Throughout our lives, we make decisions based on what will bring comfort or pleasure, actively avoiding situations that bring us pain or discomfort.
These decisions may be large decisions, such as the career that we pursue, the relationships we invite or the way in which we raise our children. They may also be much smaller, day to day decisions.
For example, if you are sitting with your legs crossed and feel as though one leg is starting to fall asleep, you will shift and alter the way you are sitting to relieve the pain. While this may relieve the discomfort for a short while, before long you may find your other leg starting to fall asleep prompting you to move once again.
This is indicative of the way that we are going through our lives. Any situation which causes us discomfort leads us to shift our direction, alter our path in order to move free from the discomfort. Moving back and forth, left and right, we are zig zagging through life with no clear direction. If we are aware of what direction we would like to be moving, this effort to avoid discomfort throws us off our path, delaying our ability to reach our life goals.
One of the most difficult steps in the path to enlightenment is the ability to change this reaction to the painful for uncomfortable stimuli in our lives. This can be as challenging as changing our fundamental DNA, a response that is deeply seeded and programmed into our minds. It’s not just our way of thinking, it’s a human way of thinking and it holds us back from reaching full spiritual fulfillment.
It leaves us unsatisfied, moving from temporary positive feeling to temporary positive feeling. We continually seek out the next high hoping that it will leave us feeling content and fulfilled, however, time and time again it just falls short.
What we need to do is to train ourselves to take the middle way, the direct path from where we are to our goals and desires. The direct path to true spiritual enlightenment. Taking this path will be lonely, difficult and challenging. It will force us to confront our greatest weaknesses and draw upon our biggest strengths. We have to discover a deep, inner sense of bravery that we may not have known existed previously.

(Records excerpted from a collection)
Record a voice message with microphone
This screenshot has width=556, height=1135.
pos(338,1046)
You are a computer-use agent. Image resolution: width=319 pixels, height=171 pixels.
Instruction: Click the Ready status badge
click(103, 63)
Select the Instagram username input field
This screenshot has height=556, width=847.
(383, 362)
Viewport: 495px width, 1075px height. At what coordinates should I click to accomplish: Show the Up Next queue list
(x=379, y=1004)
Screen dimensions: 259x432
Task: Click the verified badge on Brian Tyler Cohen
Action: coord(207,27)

---

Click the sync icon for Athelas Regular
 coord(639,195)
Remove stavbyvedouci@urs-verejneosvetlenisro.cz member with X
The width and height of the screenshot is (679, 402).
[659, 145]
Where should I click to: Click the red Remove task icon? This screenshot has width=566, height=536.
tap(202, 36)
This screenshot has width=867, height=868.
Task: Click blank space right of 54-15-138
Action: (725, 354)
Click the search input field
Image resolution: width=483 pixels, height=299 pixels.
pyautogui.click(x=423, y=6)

> _EXERCISES TO COMPLETE_:
(1) According to the text on the middle way, what will taking the direct path be like?
(2) Write the next part of the text on the middle way, continuing after its final sentence.

> _ANSWERS FOR THE TASKS_:
(1) It will be lonely, difficult and challenging.

(2)
The middle way can be described as a cool loneliness. It is a time in which we must face raw discomfort, a difficult feeling that we must embrace in order to keep moving. We long for victory, defeat or praise, however, here we are, on our solo journey, working towards a better end while accepting the difficulties that are presented to us.
There are six ways that one may describe this feeling of ‘cool loneliness’:
- Avoiding unnecessary activity: Avoiding partaking in activities merely to keep ourselves busy in order to avoid feeling pain or discomfort.
- Less desire: The willingness to allow ourselves to experience these feelings of loneliness without requiring some form of resolution or change.
- Not seeking security from one’s discursive thoughts: Not looking to find security and freedom from the feelings of discomfort in our own internal dialogue.
- Complete discipline: The self-discipline to come back to the present moment at any time, regardless of what may be happening.
- Contentment: The understanding and acceptance that when we have nothing then we, in turn, have nothing to lose.
- Not wandering in the world of desire: Avoiding seeking pleasure through material means such as food, drink or other people.
While this journey may be difficult and uncomfortable, focus your attention on experiencing each step of life, learning from your daily encounters and staying firm on the middle way – the path to true spiritual enlightenment.